Topic Modeling: The Experience

This week’s exploits with Mallet and topic modeling have proved to be incredibly interesting to say the least. While discussing topic modeling in class, I had vivid expectations on what would happen upon entering the files into the program. I imagined uploading the Sherlock Holmes books in individual files and getting a set number of perfect topics pop to right up, waiting to be labeled. Whole lot of wishful thinking happening, I guess.

I was astonished by how many nonsensical categories appeared in the outputs. This was even more apparent when stop words were not removed and I had one output of 75 topics and 2000 iterations that was entirely unusable because of this factor. In my first output (50 topic categories), I had only two categories that contained words with an apparent, understandable theme. The second (40 topics) also had two categories. Only when I ran it for 100 categories with 4000 iterations twice and followed with 75 topics and 4000 iterations did I get ten unique topics.

Unsurprisingly to the theme of the books, I got reoccurring topics that I wanted to label as Crime. I used the topic label from my first output. 59 words in the category came from The Second Stain, the largest number, but The Six Napoleons was the best represented for this particular instance, ranking 2-9 in number of words from the section being represented in the category.
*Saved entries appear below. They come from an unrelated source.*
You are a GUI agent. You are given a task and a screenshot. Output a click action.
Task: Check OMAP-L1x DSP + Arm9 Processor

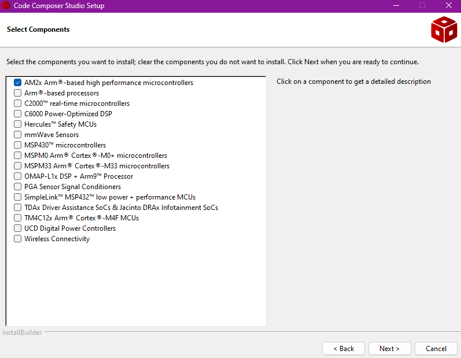[17, 176]
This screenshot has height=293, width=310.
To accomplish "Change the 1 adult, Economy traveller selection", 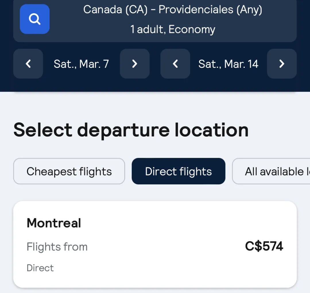I will 173,29.
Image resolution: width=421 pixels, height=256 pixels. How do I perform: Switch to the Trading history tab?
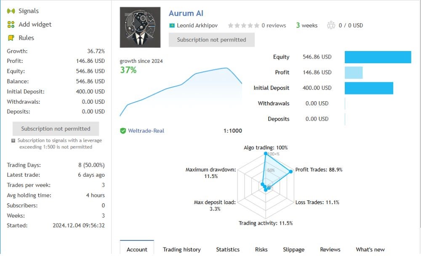(182, 249)
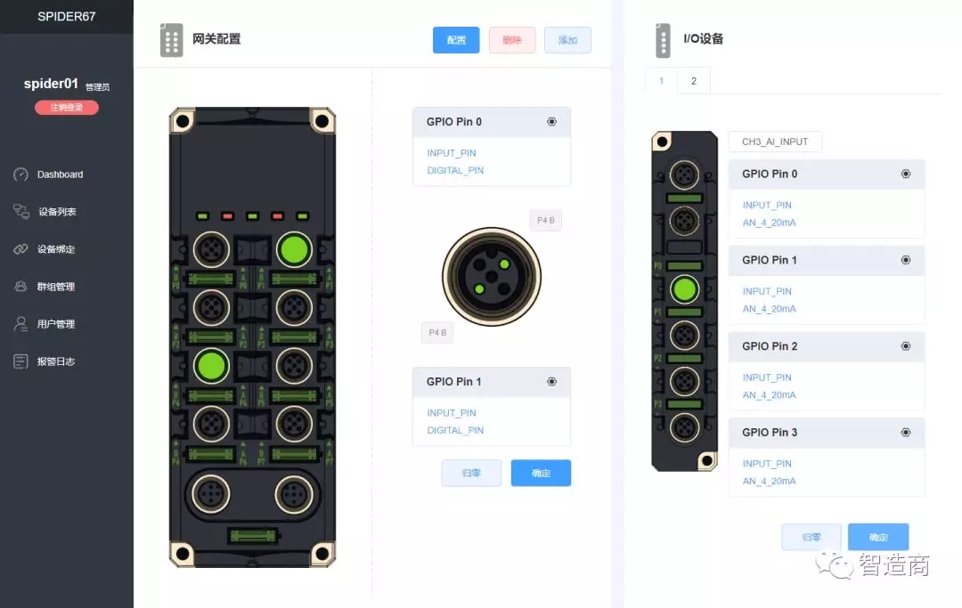This screenshot has height=608, width=962.
Task: Select the green lit connector on I/O module
Action: [685, 290]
Murder or Death seemed to occur in all outputs, not dependent on size or iteration. The sections represented came from The Norwood Builder, The Boscombe Valley Mystery, Silver Blaze, etc. All the represented stories have a death or murder depicted in some manner. I also got many categories that I felt could be labeled with Case, featuring various words like evidence, crime, mystery, explanation, etc. Nearly all the books were represented in some capacity within the category.
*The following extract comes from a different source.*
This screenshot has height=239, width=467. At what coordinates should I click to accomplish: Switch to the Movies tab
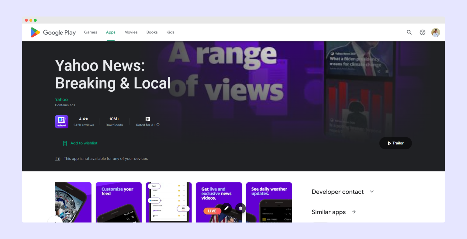pos(131,32)
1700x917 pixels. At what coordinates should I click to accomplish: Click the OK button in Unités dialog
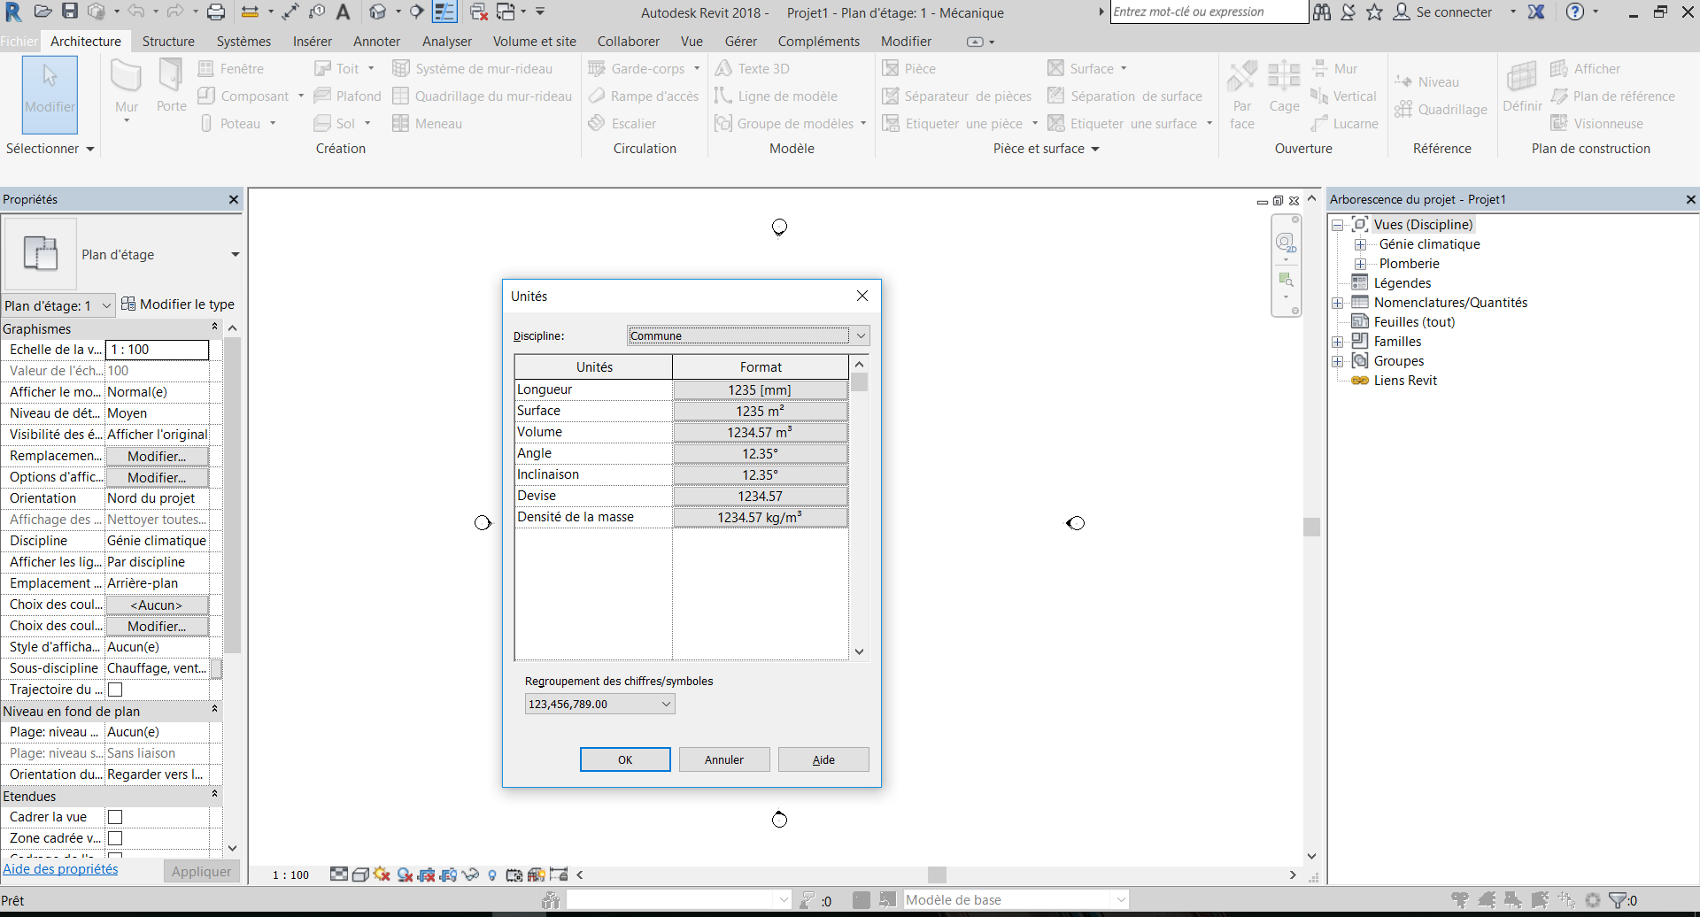click(624, 759)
While topic modeling did not match my (outlandish) pre-existing conception of it, I was really happy with the results I got. While these is certainly a need for deeper analysis to make sense of the categories presented, I found that I learned a lot about reoccurring themes in the Sherlock Holmes adventures that match what I have read and hinted at what I have not. My categories seemed to coincide with major themes of the books, which I really enjoyed from an analytic perspective. Topic modeling is a really unique and creative way to examine common themes across literary sources without having to closely read each one. While I would not necessarily base an analysis on the themes alone (there is a degree of subjectivity to it), I think it makes a really interesting supplementary element to literary analysis.